— begin Selected passage —

It also seems appropriate to question the decision to act preemptively. It makes sense to surveil suspected drug lords and domestic terrorists because it is often difficult to find witnesses willing to report and testify about their activities and their potential to commit grave harm is considerable. But ordinary people at a polling place? Law enforcement officials do not monitor businesses, schools, and churches this way because they rely upon citizens and officials to report harassment and threatening and coercive criminal behavior. Here Americans wish to practice their rights to engage freely in commerce, education, and worship. Why take a different approach to voting? There is no need to. Just as American citizens are on continual watch for violation of their own, their families’, and their friends’ rights as members of neighborhood watchdog, good schools, and community groups, there are others observing polling places. These nonpartisan citizen organizations are considerably less intimidating and biased than the U.S. Department of Justice. Of course, the Democrats and Republicans have their poll watchers as well, but permitting them to go quietly about their work inserts checking and balancing into the process of which James Madison would be proud.

This is why Garland leans heavily on enforcement of the ADA to justify his monitors’ presence. The states should not think of them as “federal cops”, but akin to workplace inspectors, visiting officials merely ensuring compliance with regulations. As Osete implies in his letter, this is a ruse.  The ADA is enforced prior to election day. State and local boards thoroughly train poll workers to assist disabled voters and the public facilities they choose as polling places have been subject to the law for 30 years. 

Federal monitors might make more sense if intimidation were pervasive. It is not. The Reuters news agency identified about 120 threats of death or violence made to election workers and officials in eight of the most hotly contested states in the 2020 presidential election, but just a single prosecution. That year there were only four prosecutions of voter intimidation in the entire nation. Such a poor conviction rate is as suggestive of a weakness in the law or a reluctance of authorities to use it than the need for monitors to detect violations. The figures contrast dramatically with the roughly 275 convictions for voter fraud that, according to the nonpartisan A-Mark Foundation, prosecutors across the country obtained between 2016 and 2020. Opponents of voter ID often call the policy response to voter fraud “a problem in search of a solution.”  With such little demonstrated intimidation, we might say the same of the federal government’s desire to send monitors to the polls.    

In fact, if intimidation is a real problem, it is not in or just outside the polling places where the Department of Justice has focused its attention. Election officials received many of the threats Reuters identified in 2020 over the telephone or online. As for voters themselves, federal law defines intimidation broadly, as an effort to interfere with a person’s right, “to vote or to vote as he may choose.” The opportunity to threaten and coerce this personal decision appears much greater when citizens cast votes by mail—as 39 million Americans did in 2022. Intimidation of vulnerable or impressionable people in the privacy of a home is surely more effective—not least because it is considerably more difficult to detect—than when they are about to cast a vote at a polling place in full view of dozens of other Americans, including trained election workers. Vote by mail encourages intimidation as well as fraud.

— end Selected passage —
— begin Records supplied —

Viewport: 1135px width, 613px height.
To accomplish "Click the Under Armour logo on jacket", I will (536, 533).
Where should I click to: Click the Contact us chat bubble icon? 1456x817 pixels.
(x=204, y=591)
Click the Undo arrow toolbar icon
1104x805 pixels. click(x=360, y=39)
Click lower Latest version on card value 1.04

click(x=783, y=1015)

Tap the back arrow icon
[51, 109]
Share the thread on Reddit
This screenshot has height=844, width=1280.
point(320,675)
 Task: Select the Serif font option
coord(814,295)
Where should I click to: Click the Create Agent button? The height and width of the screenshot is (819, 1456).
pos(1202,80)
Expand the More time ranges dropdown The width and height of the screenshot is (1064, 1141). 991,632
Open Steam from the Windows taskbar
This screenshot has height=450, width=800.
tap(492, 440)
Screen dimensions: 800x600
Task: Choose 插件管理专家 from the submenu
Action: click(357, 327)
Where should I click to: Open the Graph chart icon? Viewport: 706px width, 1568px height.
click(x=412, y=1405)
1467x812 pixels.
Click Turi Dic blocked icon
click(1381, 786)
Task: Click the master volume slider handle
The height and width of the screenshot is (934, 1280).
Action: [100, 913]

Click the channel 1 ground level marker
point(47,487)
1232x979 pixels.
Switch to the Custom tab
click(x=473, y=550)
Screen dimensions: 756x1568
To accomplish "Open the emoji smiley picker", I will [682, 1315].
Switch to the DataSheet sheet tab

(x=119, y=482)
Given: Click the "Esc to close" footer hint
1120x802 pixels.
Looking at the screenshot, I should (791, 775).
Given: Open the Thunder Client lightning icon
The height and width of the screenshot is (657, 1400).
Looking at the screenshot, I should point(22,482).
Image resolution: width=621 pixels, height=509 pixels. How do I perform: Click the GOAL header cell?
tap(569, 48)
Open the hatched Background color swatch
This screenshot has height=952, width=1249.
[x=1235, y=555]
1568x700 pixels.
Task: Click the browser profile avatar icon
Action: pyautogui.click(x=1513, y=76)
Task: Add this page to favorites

— end Records supplied —

What is being asked =
Rename "ADA" to "Americans with Disabilities Act" throughout the passage on federal election monitors, from "This is why" up to and including "for 30 years.", and write that stretch out again. The listing has no connection to the passage on federal election monitors.

Answer in full =
This is why Garland leans heavily on enforcement of the Americans with Disabilities Act to justify his monitors’ presence. The states should not think of them as “federal cops”, but akin to workplace inspectors, visiting officials merely ensuring compliance with regulations. As Osete implies in his letter, this is a ruse.  The Americans with Disabilities Act is enforced prior to election day. State and local boards thoroughly train poll workers to assist disabled voters and the public facilities they choose as polling places have been subject to the law for 30 years.